Lethal activity of nonthermal plasma sterilization against microorganisms.

OBJECTIVE: To determine the range and the mode of germicidal activity of sterilants generated by a nonthermal plasma sterilization system for microorganisms. METHODS: Representative bacteria, spores, viruses, bacteriophages, and fungi were exposed to the plasma cycle and the residual viability was measured in vitro. To assess the mode of lethal injury, Escherichia coli, Staphylococcus aureus, Bacillus atrophaeus, and bacteriophages were exposed to the plasma cycle, and the effects of the plasma-generated sterilants on the biological parameters were determined.

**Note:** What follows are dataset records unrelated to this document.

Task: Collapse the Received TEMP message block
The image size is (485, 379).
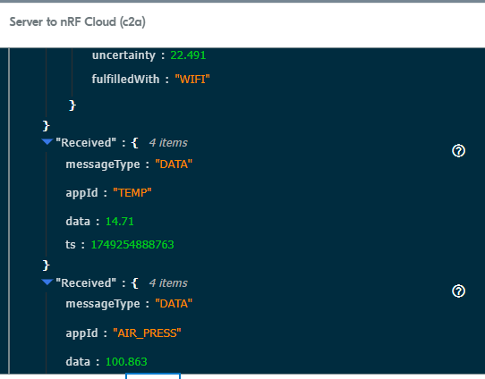Action: click(47, 142)
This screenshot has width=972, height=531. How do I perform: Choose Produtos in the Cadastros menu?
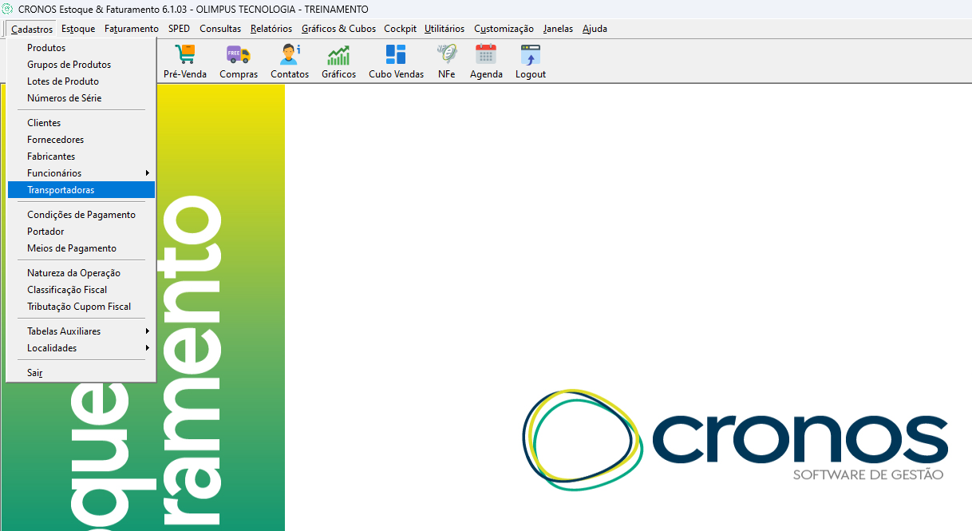[x=81, y=48]
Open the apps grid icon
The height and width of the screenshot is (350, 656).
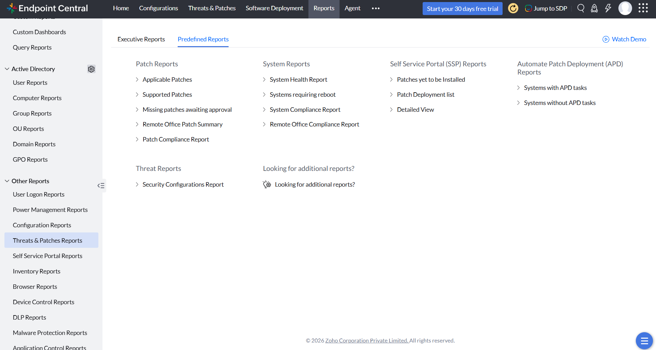tap(643, 8)
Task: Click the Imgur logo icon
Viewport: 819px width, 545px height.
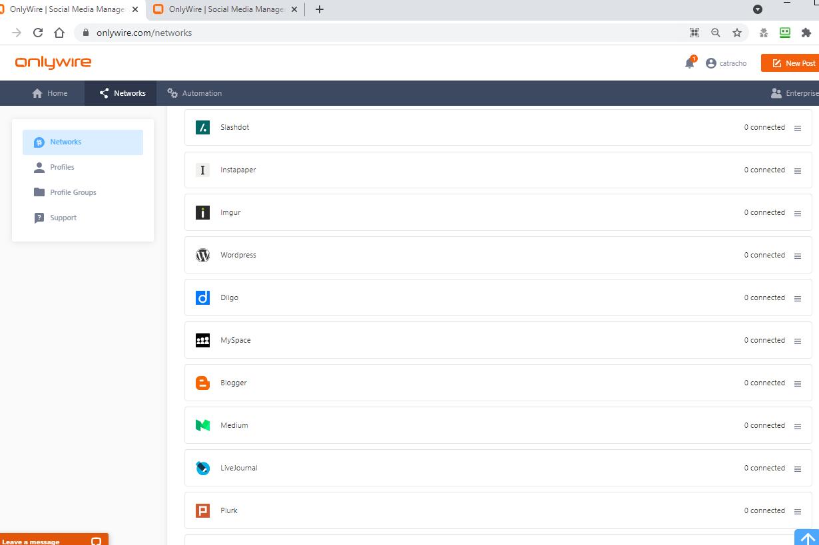Action: click(202, 212)
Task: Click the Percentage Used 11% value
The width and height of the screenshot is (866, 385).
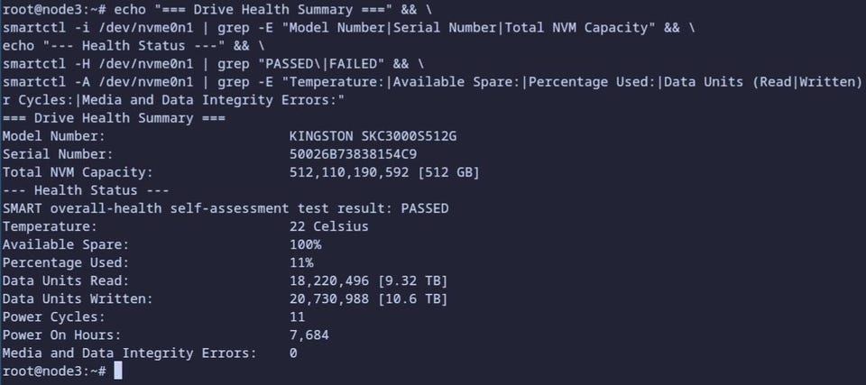Action: [x=301, y=262]
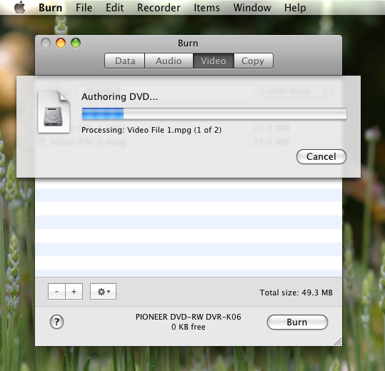Open the Items menu

[206, 8]
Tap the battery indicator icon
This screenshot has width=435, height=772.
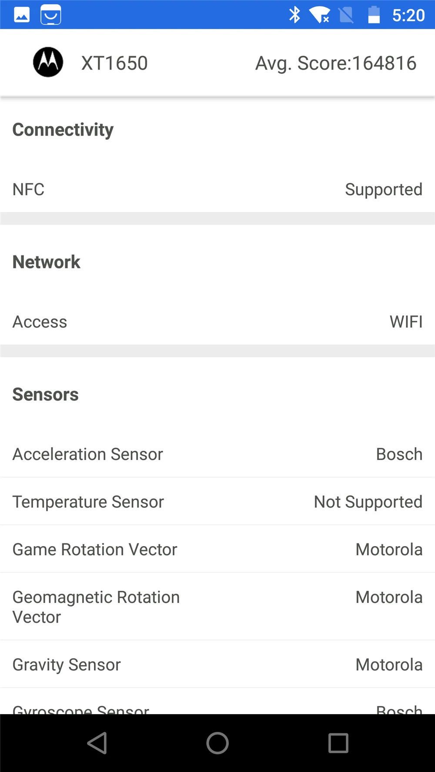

RESULTS: There were at least 4-6 log reductions in viability for all microorganisms after 10 minutes of exposure to the plasma cycle. Electron micrographs and studies of the inhibition of bacteriophage infectivity suggested that the primary injury is to the organisms' cell envelopes. The plasma cycle also denatured isolated bacterial proteins and inactivated bacteriophages, but it had no effect on isolated DNA and bacterial proteins within exposed bacteria. CONCLUSION: Nonthermal plasma, which is produced at atmospheric temperature and pressure, generates sterilants that kill high concentrations of microorganisms and inactivate viruses during a 10-minute exposure. The primary injury appears to be at the surface structures of the organisms. This suggests that nonthermal plasma has utility for sterilization of heat-sensitive medical materials and devices.